RECORDS TO USE —

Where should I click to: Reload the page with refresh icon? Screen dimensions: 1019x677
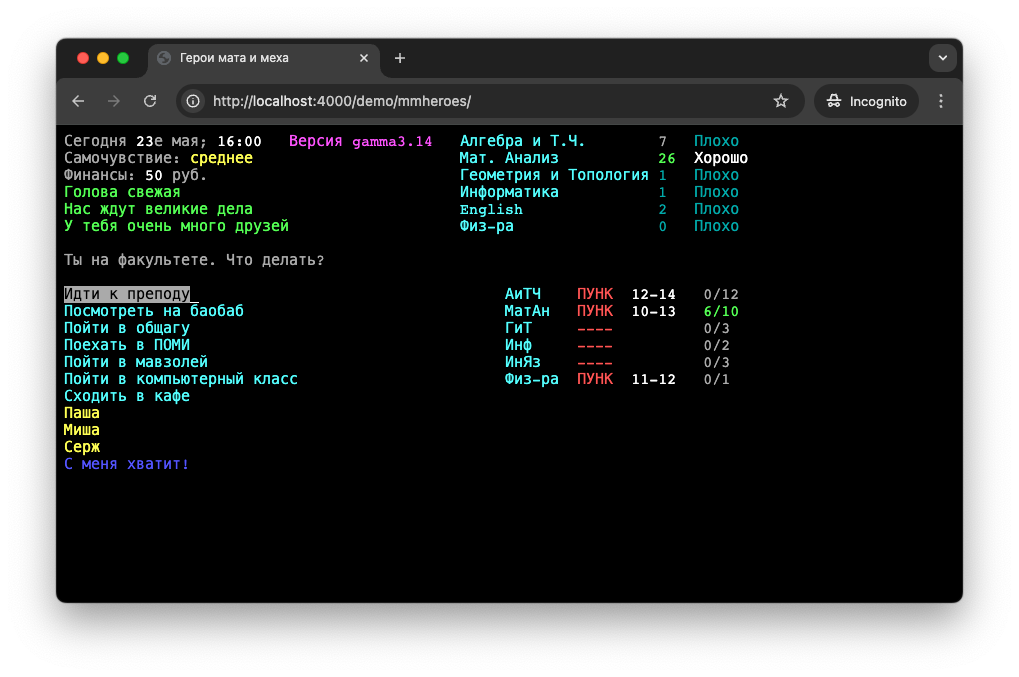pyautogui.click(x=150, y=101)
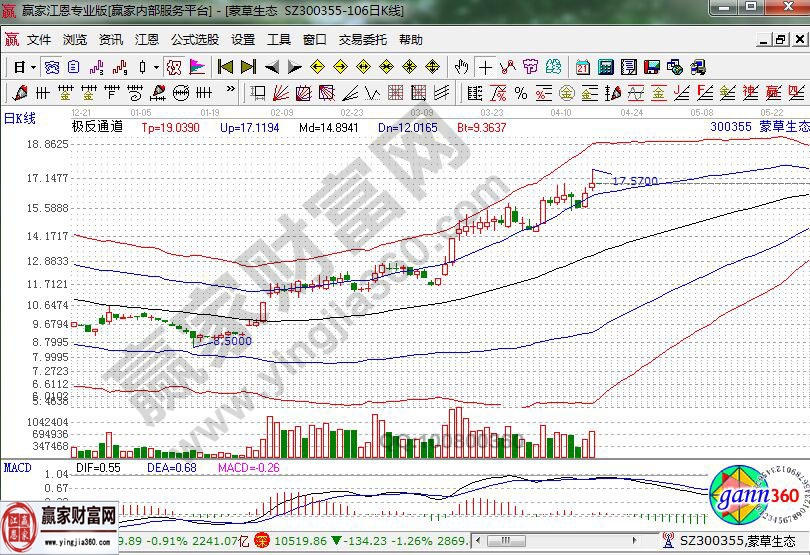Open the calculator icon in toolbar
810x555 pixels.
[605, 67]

---

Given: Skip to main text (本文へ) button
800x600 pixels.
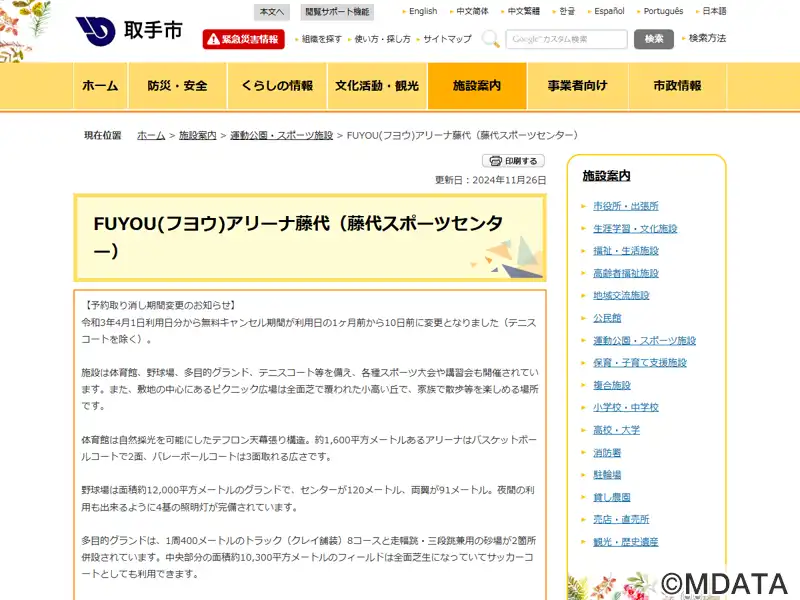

WHAT TO DO —
Here the job is to set down exactly the lines of the material above that fall between the one with "Given: Skip to main text (本文へ) button" and the one with "800x600 pixels.", inclusive, and nothing beyond them.

EXERCISE ANSWER —
Given: Skip to main text (本文へ) button
800x600 pixels.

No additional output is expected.